А на другой день меня опять куда-то повезли в «воронке». По прибытии на место я увидел необычное здание. Окруженное каменной, довольно высокой сизо-черной стеной, мрачное, огромное, с круглыми башнями по углам, оно походило на старинную крепость. Резким контрастом выделялась входная дверь. Колоссальных размеров, как большие ворота, с полуциркульным верхом, резная, из дерева какой-то ценной породы, отполированная, она больше походила на изделие прикладного искусства, чем на врата тюремного ада.
Вестибюль поразил меня еще больше — и пространственными размерами, и узорчатой облицовкой стен и полов метлахской плиткой, и фармацевтической чистотой. Я даже был доволен, что попал сюда и увидел такое. Иногда задаю себе вопрос, что бы я испытал, увидев перед глазами художественно гравированный нож гильотины: страх или восхищение? Может быть, и праща в руке Давида привлекательна, а не страшна.
— В бокс!
Я очнулся от этих слов, почему-то догадавшись, что они относятся ко мне. И не ошибся. После поверхностного шмона — здесь же, в вестибюле, — передо мной открыли узкую дверь, и я очутился снова в клетке размером не более как метр на метр, но очень высокой, с полом из той же метлахской плитки и стенами, облицованными стеклянной плиткой бутылочного цвета.

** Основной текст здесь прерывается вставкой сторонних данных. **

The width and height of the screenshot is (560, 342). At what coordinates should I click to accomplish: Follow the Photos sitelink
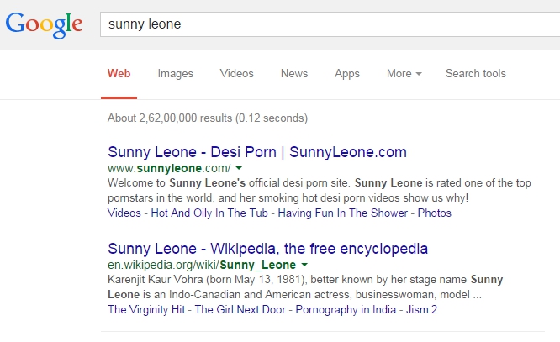pos(435,213)
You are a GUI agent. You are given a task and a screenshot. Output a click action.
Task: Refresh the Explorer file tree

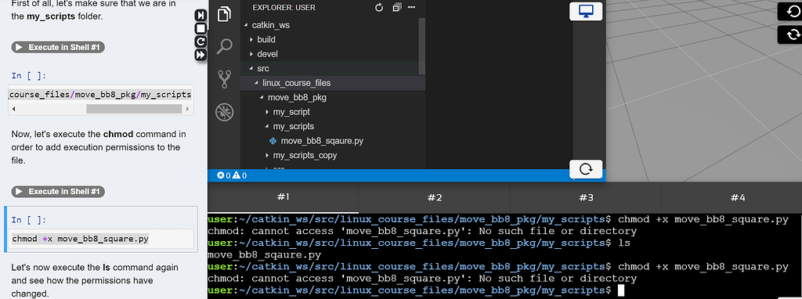pos(379,8)
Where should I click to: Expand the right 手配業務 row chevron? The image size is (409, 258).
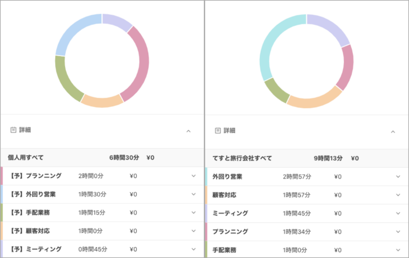pyautogui.click(x=398, y=249)
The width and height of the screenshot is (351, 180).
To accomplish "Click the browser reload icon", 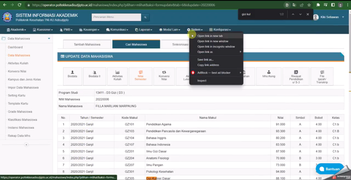I will click(19, 5).
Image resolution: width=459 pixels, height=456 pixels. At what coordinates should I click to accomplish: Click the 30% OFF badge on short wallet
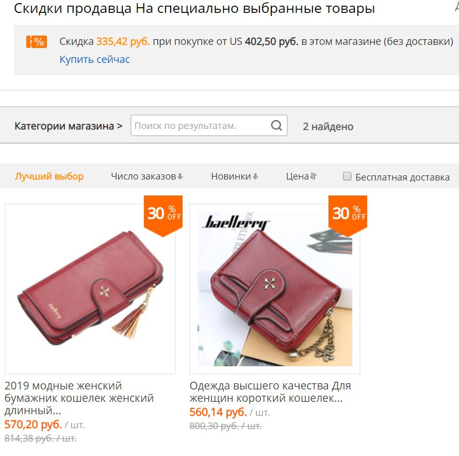[x=348, y=216]
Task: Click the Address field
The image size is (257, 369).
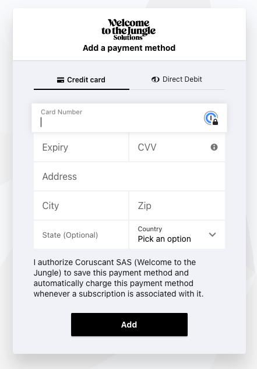Action: click(129, 176)
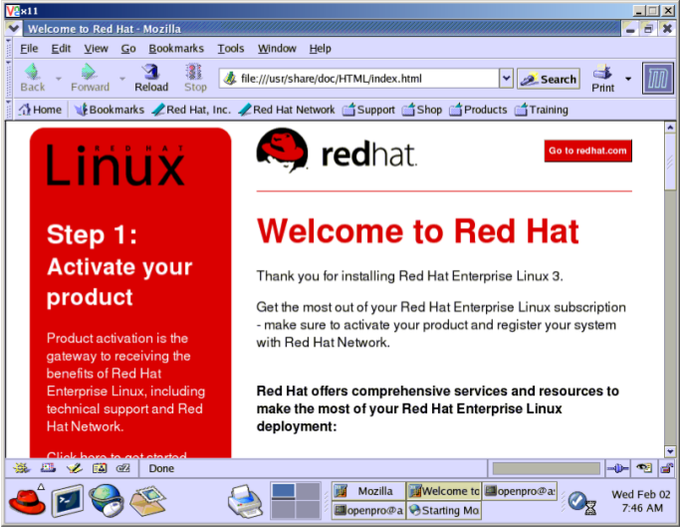
Task: Click the Stop loading icon
Action: [195, 73]
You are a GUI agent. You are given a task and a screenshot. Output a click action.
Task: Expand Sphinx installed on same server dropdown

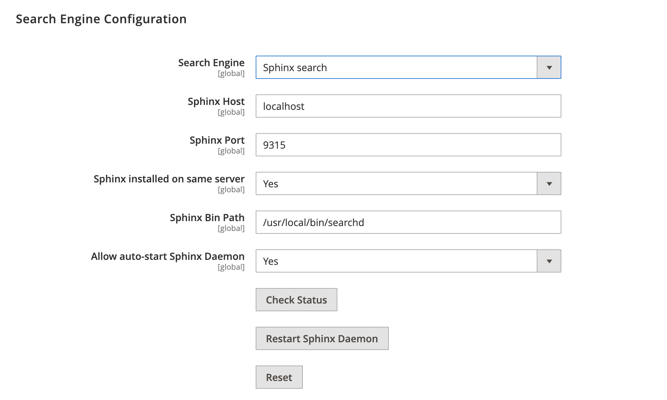click(x=396, y=183)
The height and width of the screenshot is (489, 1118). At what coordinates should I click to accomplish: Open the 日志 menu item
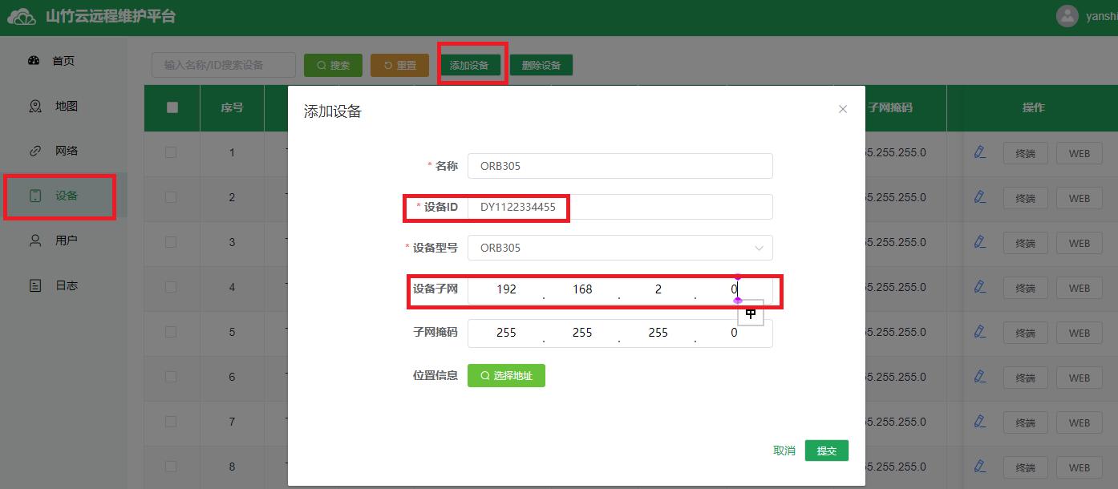tap(34, 285)
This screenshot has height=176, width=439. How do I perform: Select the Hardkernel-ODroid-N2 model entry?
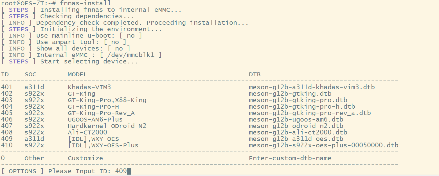point(107,126)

Вся обстановка — электрическая лампочка под потолком. Шаг туда, шаг обратно — не ходьба, а кружение, от которого быстро устаешь. Я сел на пол, то вытягивая ноги, то подбирая их в коленях, прислушиваясь к крикливым командам, просачивающимся через дверь. Значит, там еще кого-то привозили, увозили, прятали по таким же боксам.